• **DIRECTIONS**: Quote all of the data exactly as given. Skip every picture it contains.
== DATASET EXCERPTS
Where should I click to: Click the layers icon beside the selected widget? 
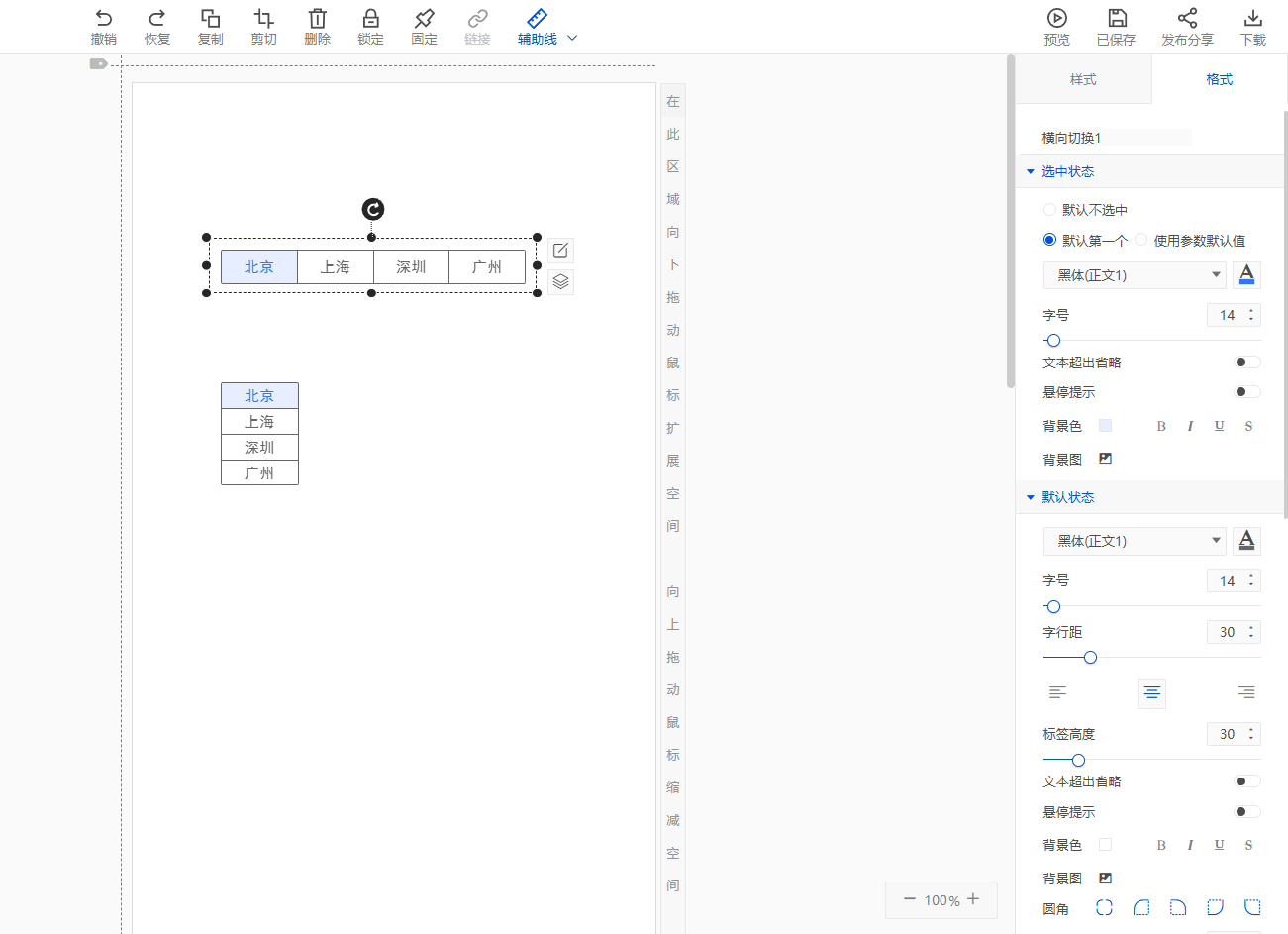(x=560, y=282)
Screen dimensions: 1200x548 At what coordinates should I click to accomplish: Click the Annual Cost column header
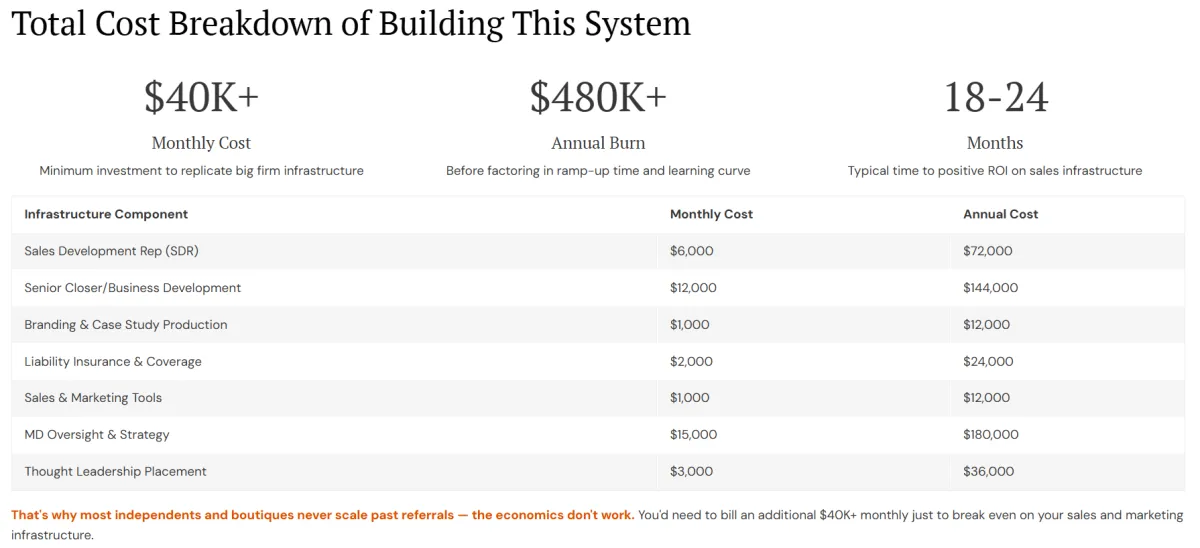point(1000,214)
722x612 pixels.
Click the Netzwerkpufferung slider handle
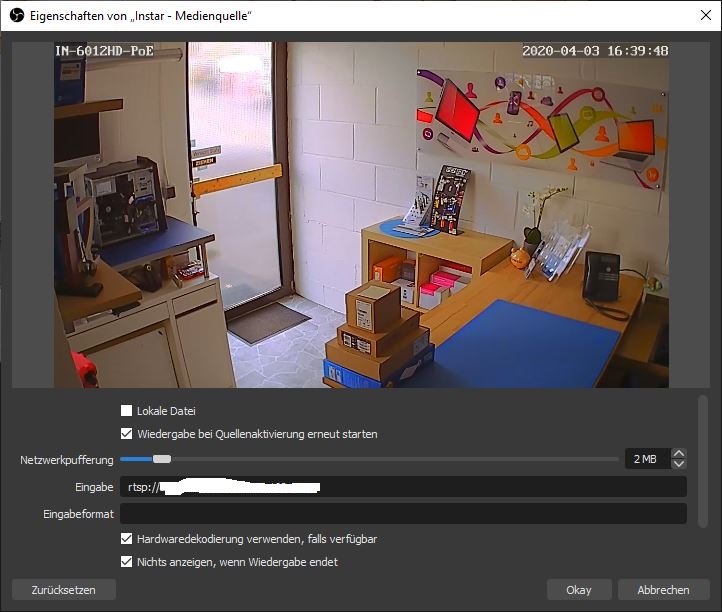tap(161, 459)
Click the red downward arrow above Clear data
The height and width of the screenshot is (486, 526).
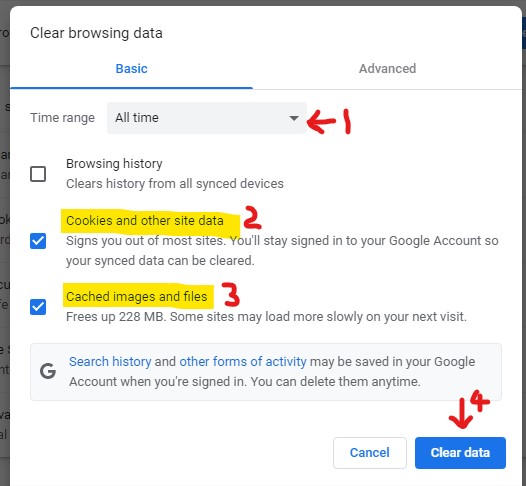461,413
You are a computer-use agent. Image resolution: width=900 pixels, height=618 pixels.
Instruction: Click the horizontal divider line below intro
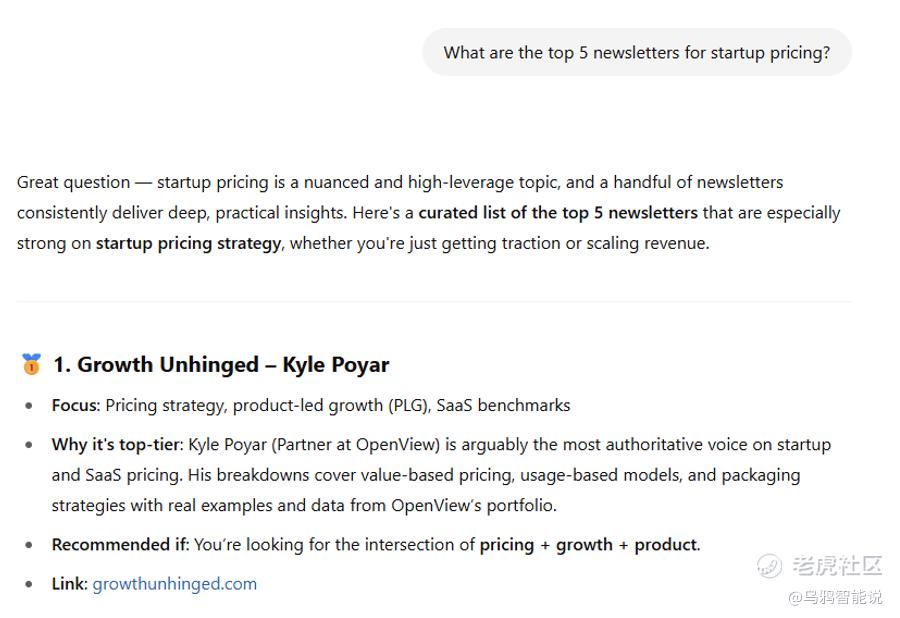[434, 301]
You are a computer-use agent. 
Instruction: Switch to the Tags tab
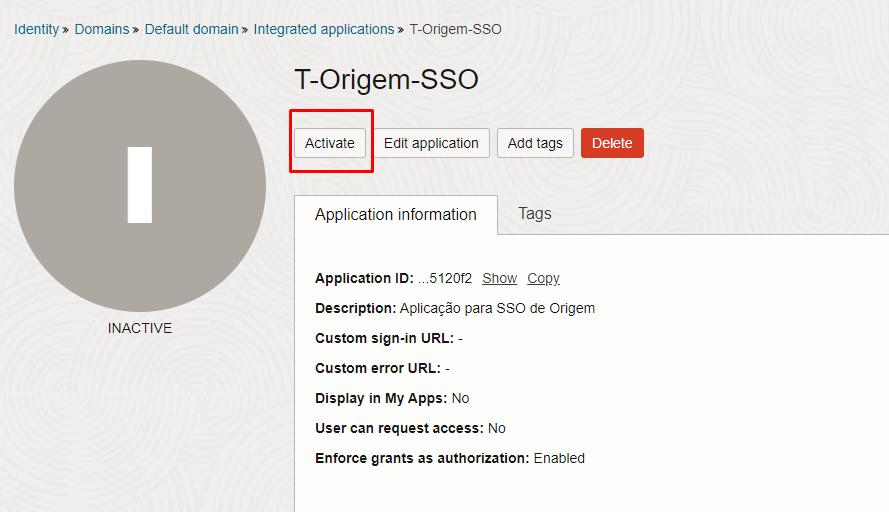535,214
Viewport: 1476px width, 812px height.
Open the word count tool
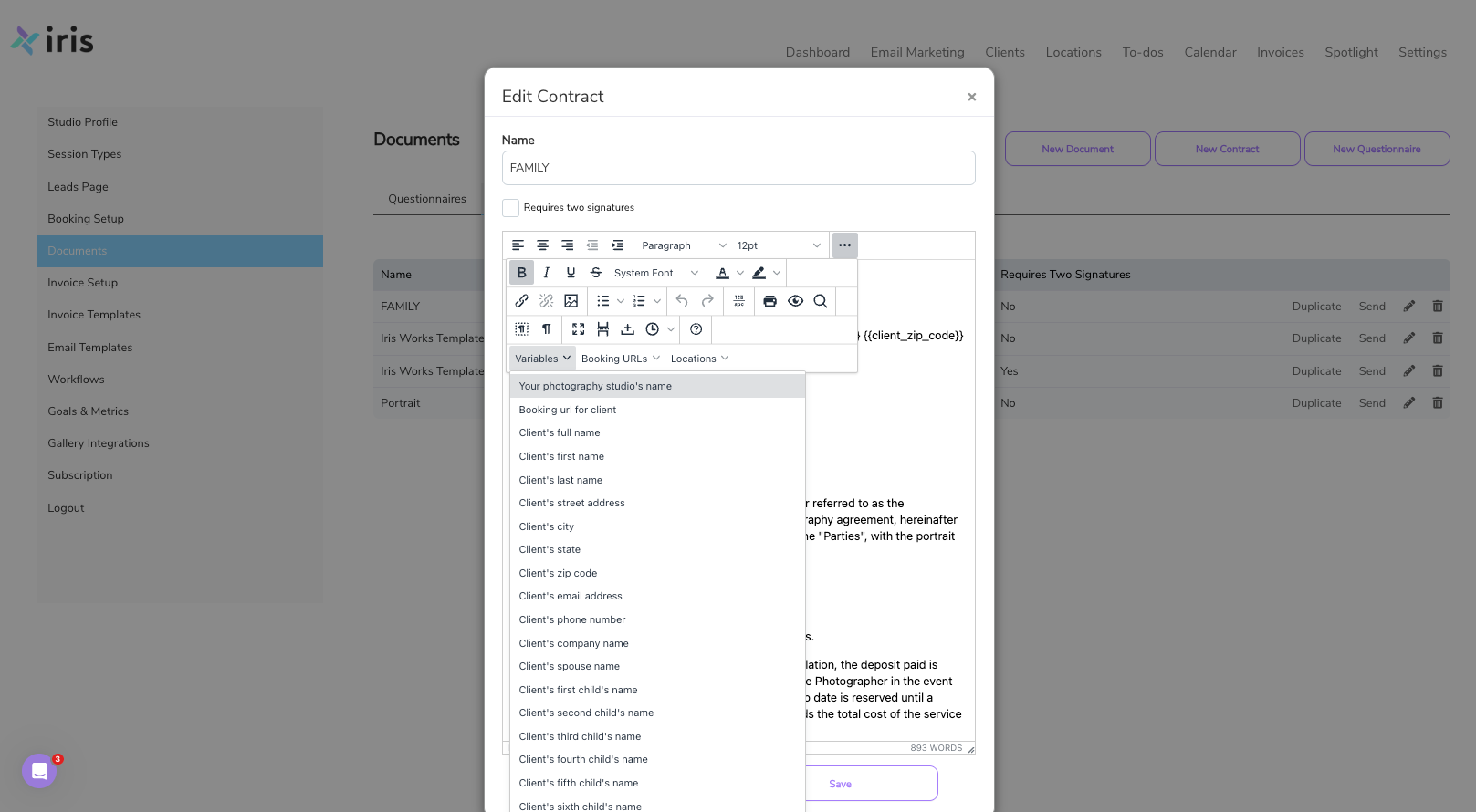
====
• **RESPONSE BELOW**:
Where should I click to: Click the layers icon beside the selected widget? 
(x=560, y=282)
Screen dimensions: 1200x548 At what coordinates should I click to accomplish: Click the Annual Cost column header
point(1000,214)
722x612 pixels.
Click the Netzwerkpufferung slider handle
tap(161, 459)
Click the red downward arrow above Clear data
The height and width of the screenshot is (486, 526).
461,413
You are a computer-use agent. Image resolution: width=900 pixels, height=618 pixels.
Instruction: Click the horizontal divider line below intro
[434, 301]
You are a computer-use agent. 
Instruction: Switch to the Tags tab
535,214
Viewport: 1476px width, 812px height.
Open the word count tool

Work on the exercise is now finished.